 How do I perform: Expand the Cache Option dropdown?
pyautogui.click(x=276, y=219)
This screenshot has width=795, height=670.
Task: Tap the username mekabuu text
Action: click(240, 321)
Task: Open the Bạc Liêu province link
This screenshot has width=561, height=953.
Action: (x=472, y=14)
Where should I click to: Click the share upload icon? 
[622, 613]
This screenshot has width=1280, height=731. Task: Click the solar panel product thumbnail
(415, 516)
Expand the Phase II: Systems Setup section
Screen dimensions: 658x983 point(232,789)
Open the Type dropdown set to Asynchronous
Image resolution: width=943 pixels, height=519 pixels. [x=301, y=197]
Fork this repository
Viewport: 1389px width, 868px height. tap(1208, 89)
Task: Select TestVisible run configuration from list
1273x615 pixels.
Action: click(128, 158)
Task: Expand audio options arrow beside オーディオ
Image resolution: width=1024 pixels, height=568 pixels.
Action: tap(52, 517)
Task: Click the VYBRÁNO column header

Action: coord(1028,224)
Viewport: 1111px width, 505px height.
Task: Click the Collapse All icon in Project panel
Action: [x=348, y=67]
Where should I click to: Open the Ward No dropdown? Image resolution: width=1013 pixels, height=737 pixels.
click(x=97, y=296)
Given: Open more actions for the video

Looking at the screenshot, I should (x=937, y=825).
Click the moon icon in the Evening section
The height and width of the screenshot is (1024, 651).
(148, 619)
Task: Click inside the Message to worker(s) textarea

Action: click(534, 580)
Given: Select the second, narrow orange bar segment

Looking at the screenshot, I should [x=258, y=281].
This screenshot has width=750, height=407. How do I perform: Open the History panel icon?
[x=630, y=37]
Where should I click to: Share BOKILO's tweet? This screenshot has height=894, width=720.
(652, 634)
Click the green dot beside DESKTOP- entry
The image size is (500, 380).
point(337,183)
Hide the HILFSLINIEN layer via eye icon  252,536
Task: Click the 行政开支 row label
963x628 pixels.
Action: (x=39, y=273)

* * * * * * * * *

*Work to be completed*:
Go through the material and copy every line in which the word "beside" occurs.

*Problem solution*:
Task: Expand audio options arrow beside オーディオ
Click the green dot beside DESKTOP- entry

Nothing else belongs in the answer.